> SELECTED TEXT:
************

Radix Institute

Radix and Understanding Trauma
A integrated bodywork approach to working with trauma.

Radix® and Understanding Trauma

– Ellen Costantino, CRT

Basic radix method was developed by Reich and refined by Kelley for classically rigid structures (anger blockers). The techniques used presume that charge is present in the body and is tightly held or bound in the muscles. These unnatural rigidities are called armor. Techniques were developed to “break through” the muscle armor so that charge (feeling) could flow freely in the body again. The basic Radix intensive has 3 parts and is designed to first build large energy charge levels in the body, then stress the body, so the body will finally discharge its “held/blocked” energy. The methods are very effective with rigid anger blockers, moderately effective with limiting or pain blocking structures, but have had little success with fear structures. 

Radix techniques commonly used for opening the seven segments via intensives include the following; The exercises are used to build charge in a blocked area or to apply enough stress to elicit a discharge once charge is built.

Segment One – Ocular (Top of head down to bottom of eyes) Sustained, aware eye contact—flashlight work to mobilize and test eye motion—squeeze eyes tight on inhale pulling energy inside, then open eyes wide on exhale and push energy out

Segment Two – Oral  (Mouth, chin, nose, throat, ears, and jaw) Working directly with floor of mouth and tongue with manual massage– towel biting—sucking—pressing into jaw masseter muscles—wrinkling and flexing nose in pulsation

Segment Three – Cervical (neck to top of chest) Make sounds on exhale—hold jaw down during breathing—pressure on sternocleidomastoids—tongue in and out with breathing—lengthen back of neck—gag reflex

Segment Four – Thoracic (upper chest and back down to diaphragm plus arms) Direct muscle work—lowen stool—varied breathing techniques

Segment Five – Diaphragmatic (diaphragm) Belly breathing—chest, belly and all out breathing—gag reflex—direct manipulation by pressure

Segment Six – Abdominal  (diaphragm to pelvis front and back) Lengthen muscles of back via bows and curls—belly breathing—direct massage of muscles

Segment Seven – Pelvic  (genitals, buttocks, thighs and legs) belly breathing– pelvic pounding– leg rotations– deep thigh massage– wall sits—dead bug

Fear Structure
Radix training does not teach techniques for trauma per se. PTSD’s would be seen as fear structures, i.e. as oral character types. Basic methods would be used, stressing working slowly to loosen blocks to the instroke so the person could build charge at the core and eventually bring energy to the periphery.  Special attention would be paid to the ocular segment in opening and expanding vision of the myopic eye in order to build contact with the external environment and others, since fear structures tend to be withdrawn and Self centered.  The overall attempt is to get the withdrawn structure opened and grounded, able to move energy from the outside to the inside, as well as the inside to the outside! Still, most fear structures did not respond to Radix intensives as well as pain and anger types.

************

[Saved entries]
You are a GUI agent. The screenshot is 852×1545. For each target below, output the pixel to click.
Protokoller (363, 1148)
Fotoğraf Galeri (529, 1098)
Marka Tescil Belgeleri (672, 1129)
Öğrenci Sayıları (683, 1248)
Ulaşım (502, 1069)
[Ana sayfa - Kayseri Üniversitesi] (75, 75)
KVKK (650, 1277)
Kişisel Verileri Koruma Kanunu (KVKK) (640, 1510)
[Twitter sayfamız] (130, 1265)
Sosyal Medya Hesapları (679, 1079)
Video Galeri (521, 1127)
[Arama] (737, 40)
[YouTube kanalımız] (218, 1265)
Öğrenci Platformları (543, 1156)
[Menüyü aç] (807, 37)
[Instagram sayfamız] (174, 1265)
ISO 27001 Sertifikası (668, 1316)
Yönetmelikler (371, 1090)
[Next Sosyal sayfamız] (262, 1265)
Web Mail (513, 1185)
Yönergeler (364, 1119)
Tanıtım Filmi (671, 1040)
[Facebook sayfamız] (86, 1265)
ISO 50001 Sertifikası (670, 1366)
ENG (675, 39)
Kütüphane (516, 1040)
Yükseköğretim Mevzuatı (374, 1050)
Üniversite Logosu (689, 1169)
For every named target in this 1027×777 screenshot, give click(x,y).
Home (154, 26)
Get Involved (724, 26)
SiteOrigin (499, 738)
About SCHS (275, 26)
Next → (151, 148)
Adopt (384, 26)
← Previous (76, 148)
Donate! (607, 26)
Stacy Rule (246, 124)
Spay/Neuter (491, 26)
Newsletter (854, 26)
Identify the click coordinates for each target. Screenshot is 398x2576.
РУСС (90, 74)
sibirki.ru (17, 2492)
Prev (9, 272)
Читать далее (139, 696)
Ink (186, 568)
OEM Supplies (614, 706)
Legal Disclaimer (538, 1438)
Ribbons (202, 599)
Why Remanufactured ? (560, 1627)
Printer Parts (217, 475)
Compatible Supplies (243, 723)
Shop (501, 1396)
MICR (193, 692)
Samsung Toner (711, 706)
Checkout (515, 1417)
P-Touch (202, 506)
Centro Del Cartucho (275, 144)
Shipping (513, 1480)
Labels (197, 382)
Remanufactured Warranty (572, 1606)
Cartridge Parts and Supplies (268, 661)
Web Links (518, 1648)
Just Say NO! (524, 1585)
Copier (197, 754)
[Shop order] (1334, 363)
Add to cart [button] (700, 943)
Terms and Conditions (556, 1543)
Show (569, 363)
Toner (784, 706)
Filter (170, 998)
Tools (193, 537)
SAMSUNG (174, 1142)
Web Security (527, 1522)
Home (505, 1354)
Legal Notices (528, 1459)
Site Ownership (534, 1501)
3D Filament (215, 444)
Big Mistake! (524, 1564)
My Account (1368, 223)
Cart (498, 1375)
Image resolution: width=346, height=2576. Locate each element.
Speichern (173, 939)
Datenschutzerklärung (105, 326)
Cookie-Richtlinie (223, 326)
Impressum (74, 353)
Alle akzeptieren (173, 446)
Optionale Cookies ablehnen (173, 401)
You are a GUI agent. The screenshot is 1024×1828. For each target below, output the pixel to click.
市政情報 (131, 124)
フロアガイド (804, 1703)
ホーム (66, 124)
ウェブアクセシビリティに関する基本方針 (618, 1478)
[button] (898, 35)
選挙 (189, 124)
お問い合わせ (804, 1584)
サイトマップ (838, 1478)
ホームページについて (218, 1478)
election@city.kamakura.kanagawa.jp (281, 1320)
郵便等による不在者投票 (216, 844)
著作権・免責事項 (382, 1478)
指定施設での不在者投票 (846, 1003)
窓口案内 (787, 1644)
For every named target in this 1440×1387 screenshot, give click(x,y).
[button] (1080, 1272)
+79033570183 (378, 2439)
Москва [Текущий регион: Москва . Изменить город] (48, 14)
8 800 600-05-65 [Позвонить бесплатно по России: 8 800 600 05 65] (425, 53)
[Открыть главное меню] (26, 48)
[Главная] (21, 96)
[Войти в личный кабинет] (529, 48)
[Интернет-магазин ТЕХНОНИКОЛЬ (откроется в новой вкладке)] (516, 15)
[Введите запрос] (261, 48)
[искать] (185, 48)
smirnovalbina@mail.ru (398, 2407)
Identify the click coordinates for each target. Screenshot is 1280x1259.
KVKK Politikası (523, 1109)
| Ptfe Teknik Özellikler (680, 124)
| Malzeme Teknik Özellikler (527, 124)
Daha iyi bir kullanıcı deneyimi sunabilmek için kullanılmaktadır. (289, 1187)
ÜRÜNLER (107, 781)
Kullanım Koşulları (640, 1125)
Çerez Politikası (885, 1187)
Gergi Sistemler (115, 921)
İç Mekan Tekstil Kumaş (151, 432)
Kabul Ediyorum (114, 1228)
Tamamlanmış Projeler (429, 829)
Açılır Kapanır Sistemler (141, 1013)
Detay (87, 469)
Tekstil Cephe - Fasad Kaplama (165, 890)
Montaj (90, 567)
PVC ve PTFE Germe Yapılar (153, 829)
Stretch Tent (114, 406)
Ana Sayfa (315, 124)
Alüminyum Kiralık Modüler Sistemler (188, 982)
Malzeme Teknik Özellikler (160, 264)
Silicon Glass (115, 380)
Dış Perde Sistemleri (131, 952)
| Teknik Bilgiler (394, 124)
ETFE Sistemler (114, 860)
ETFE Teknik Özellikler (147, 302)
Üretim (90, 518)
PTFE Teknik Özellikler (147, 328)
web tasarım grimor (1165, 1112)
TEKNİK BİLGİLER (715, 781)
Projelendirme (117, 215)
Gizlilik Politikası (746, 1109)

************

Return the part of the text about Radix and trauma starting with "Radix and Understanding" and going on through "with fear structures.", copied word for word. Rely only on the text about Radix and trauma, not on the data.

Radix and Understanding Trauma
A integrated bodywork approach to working with trauma.

Radix® and Understanding Trauma

– Ellen Costantino, CRT

Basic radix method was developed by Reich and refined by Kelley for classically rigid structures (anger blockers). The techniques used presume that charge is present in the body and is tightly held or bound in the muscles. These unnatural rigidities are called armor. Techniques were developed to “break through” the muscle armor so that charge (feeling) could flow freely in the body again. The basic Radix intensive has 3 parts and is designed to first build large energy charge levels in the body, then stress the body, so the body will finally discharge its “held/blocked” energy. The methods are very effective with rigid anger blockers, moderately effective with limiting or pain blocking structures, but have had little success with fear structures.